I believe that transdermal is the future of innovative drug delivery and that the pharma sector’s focus should be on improving existing treatments, while also looking at transdermal applications as an alternative to those treatments historically injected or taken orally. We have initially focused our efforts on creating an abuse-deterrent formulation for opioid-based transdermal drugs, starting with public enemy number one: Fentanyl. 

Public enemy number one

Fentanyl patches provide many advantages over alternative administration routes including prevention of side effects, vomiting and accidental overdose further bolstered by only needing to be administered every three days to a week. While fentanyl is primarily used for the treatment of chronic pain, unfortunately, it has a high-risk profile for abuse even in patch form.

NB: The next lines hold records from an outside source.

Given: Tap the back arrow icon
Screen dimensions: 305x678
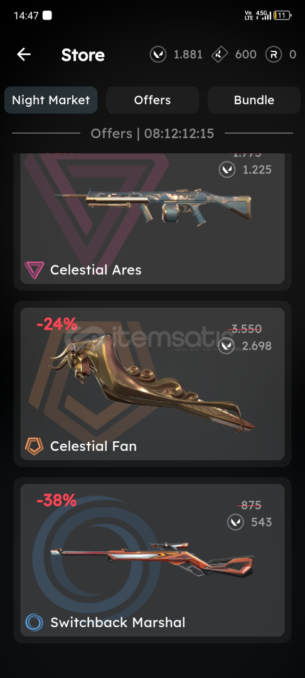Looking at the screenshot, I should pos(24,55).
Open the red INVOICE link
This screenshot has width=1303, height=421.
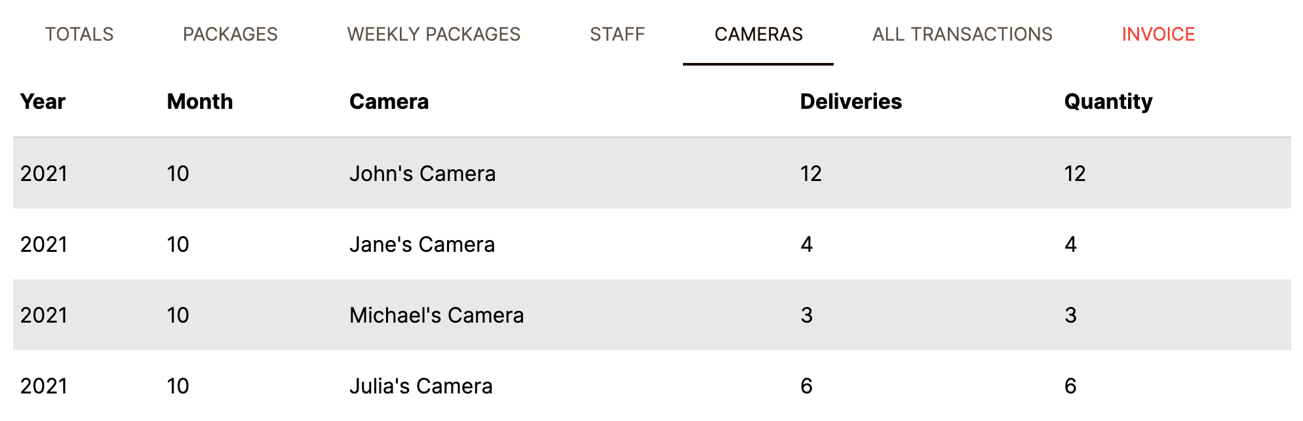[x=1158, y=34]
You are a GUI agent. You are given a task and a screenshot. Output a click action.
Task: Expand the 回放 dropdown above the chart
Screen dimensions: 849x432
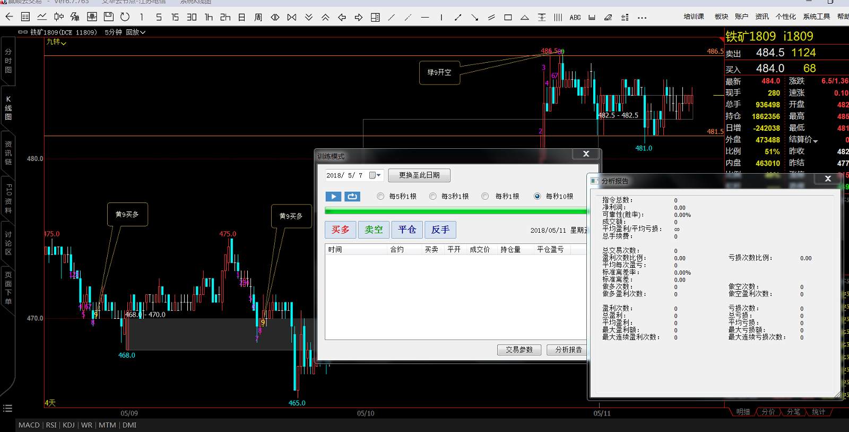tap(136, 32)
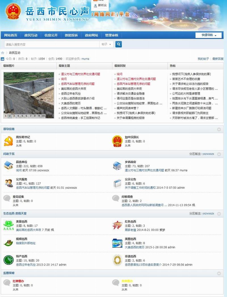The image size is (227, 297).
Task: Click the 公共服务 people icon
Action: coord(8,183)
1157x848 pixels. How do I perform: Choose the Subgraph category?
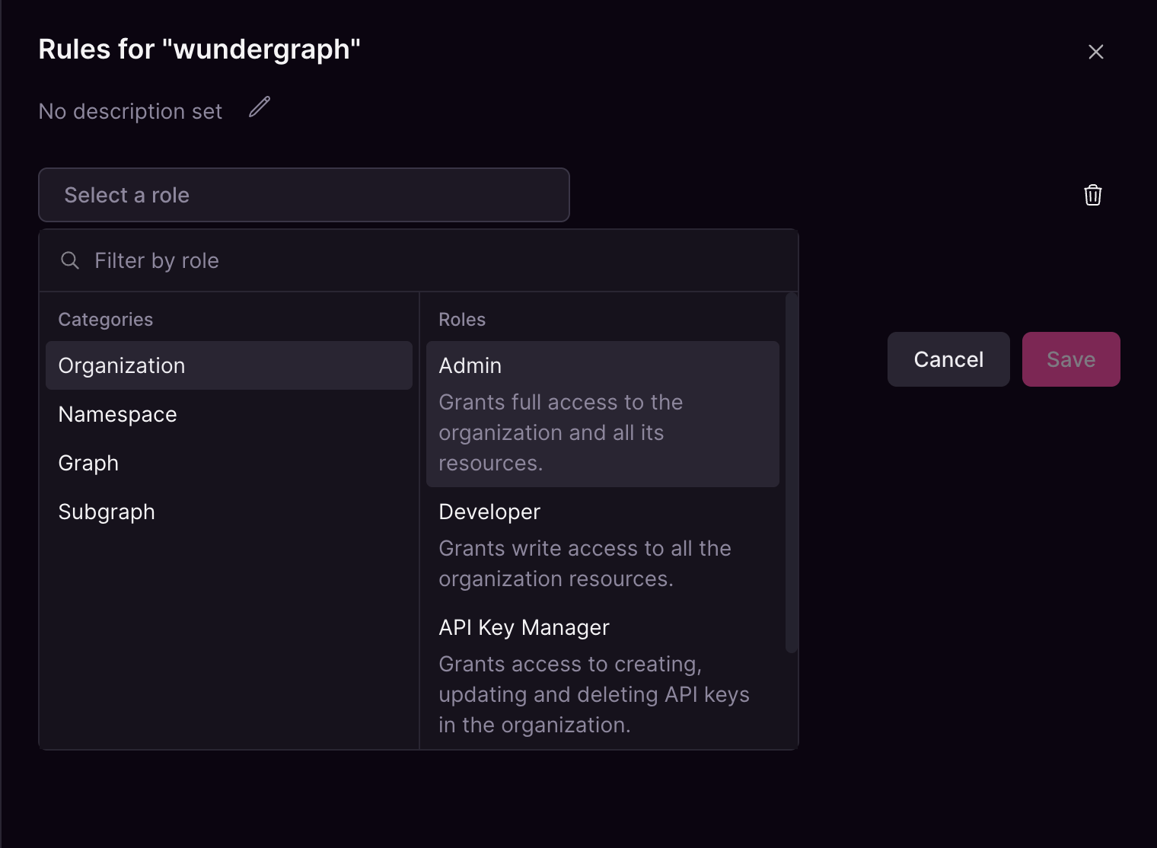[107, 512]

According to a recent CDC report, overdose-related deaths were estimated to have exceeded 100,000 over a 12-month period for the first time in the history of the United States, with opioids accounting for 75 percent of those deaths. The same 2021 CDC report went on to show that the total number of deaths had increased by 28.5 percent year-on-year, a time at which the COVID pandemic was at its peak and perhaps masking the problem.

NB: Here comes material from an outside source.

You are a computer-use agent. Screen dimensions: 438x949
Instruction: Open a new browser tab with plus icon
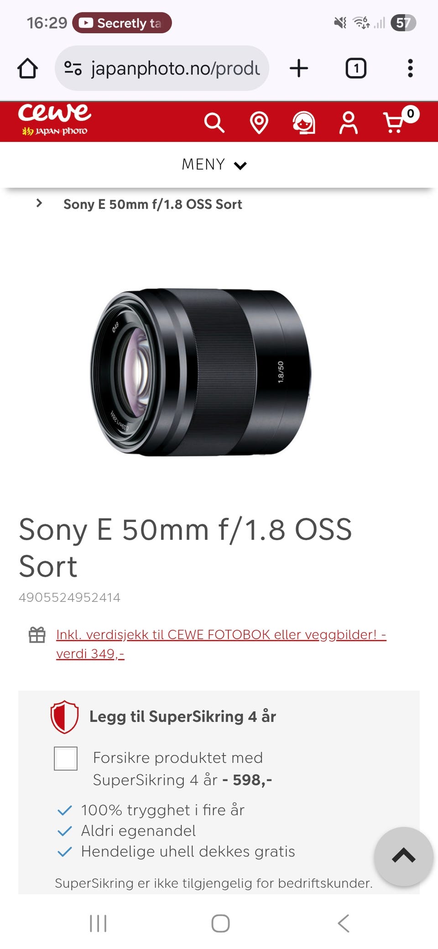click(x=299, y=68)
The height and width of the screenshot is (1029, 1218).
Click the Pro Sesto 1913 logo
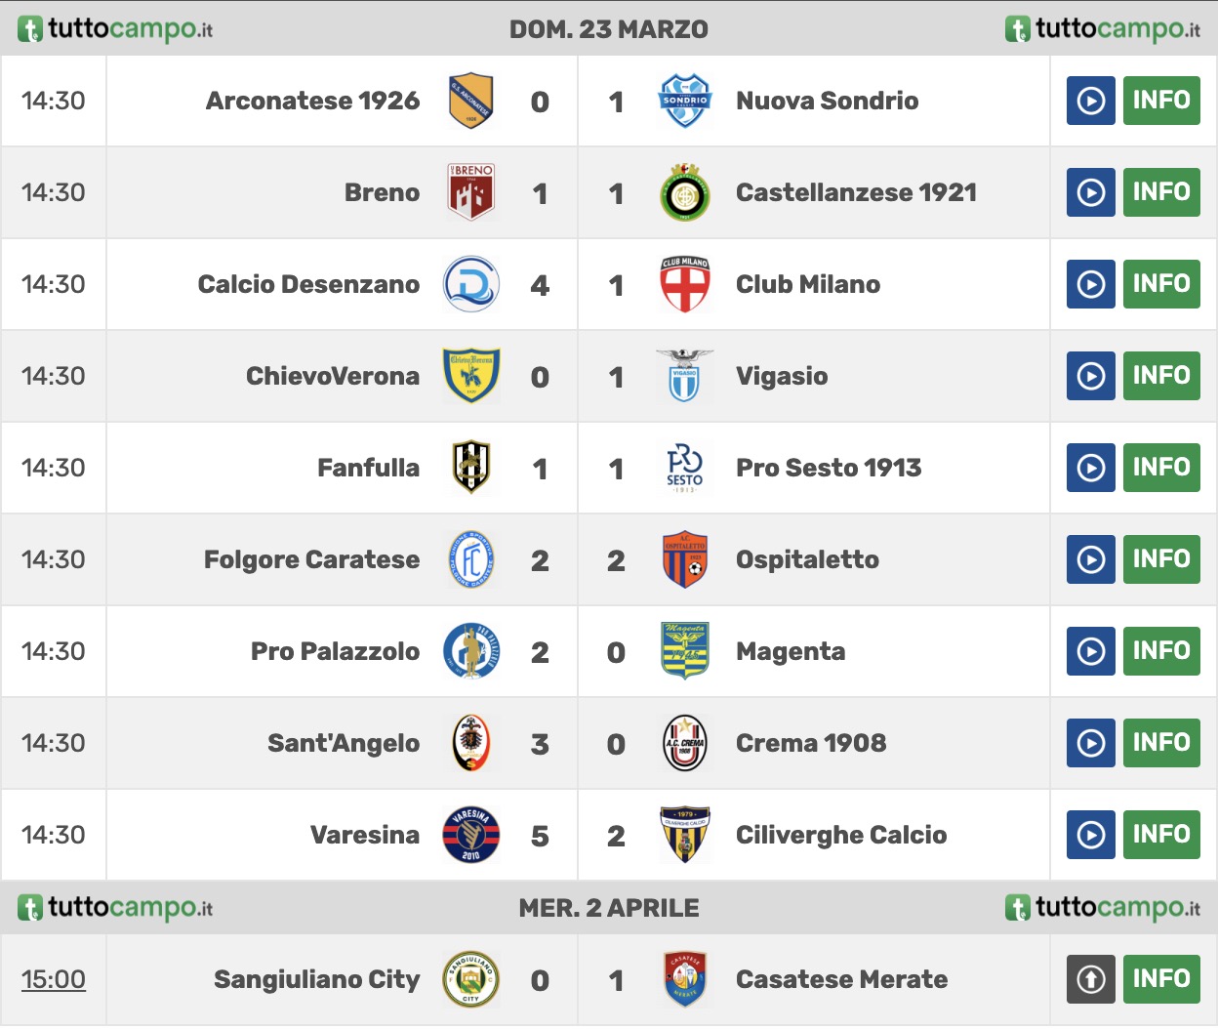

Improving the safety profile of existing transdermal opioid-based drugs is of utmost importance. In the global transdermal space, there are currently no marketed transdermal patches that have abuse-deterrent features. Given the potency of fentanyl, often 50 times more potent than heroin, and its potential abuse profile, transdermal patches and strips provide a simple solution to a complicated problem.

Advanced abuse-deterrent technology can be utilized to incorporate aversive agents into almost any transdermal patch with the goal to prevent the abuse, diversion, misuse and accidental exposure of drugs with abuse potential. The industry goal needs to be to provide technology with Fentanyl and then replicate the process down the entire opioid family of transdermal patches. With that, we can potentially help reduce abuse and overdose rates. Perhaps equally as important, is aiming to make these products safe so that patients who rely on them for pain management can access them without fear of the stigma associated with these products from a prescribing standpoint.

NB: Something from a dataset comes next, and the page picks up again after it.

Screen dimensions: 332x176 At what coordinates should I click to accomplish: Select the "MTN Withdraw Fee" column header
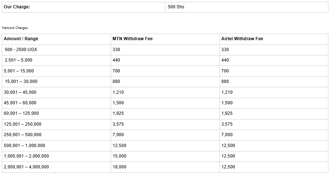pyautogui.click(x=133, y=39)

To thrive at the frontier of any area in global healthcare, you must take a step back, assess the current problems facing the space you are in and aim to solve large issues which may prevent industry growth. By creating an abuse-deterrent technology which is initially focused on transdermal opioids, we hope to revolutionize the safety profile of transdermal based pain treatment.  Transdermal is in such an area of technological advance that improving the delivery of existing treatments can be just as innovative as applying transdermal technology to injectable or oral drug candidates. 

By creating a technology to improve the safety profile of a problem patch such as fentanyl, we can set a foundation to build toward a bright future for transdermal technology to be a trusted delivery method, to innovate and to stand up as a reputable technology. While we can’t predict the future and say what the pipeline of transdermal drugs will look like in 10 or 20 years, we already see that transdermal patches are being used to treat menopause, pain, nicotine addiction, motion sickness and much more. 

The introduction of transdermal technologies such as microneedles, dermal ablation and new excipients has allowed drug companies to look at certain applications that seemed impossible only 15 years ago. Patch-based fertility and diabetes treatment are two areas that I am confident we will see breakthroughs in the near future.  In another 5 - 10 years perhaps needles for diabetics will be lost in the archives while patches take over, who knows given the innovative trends the last decade has shown us.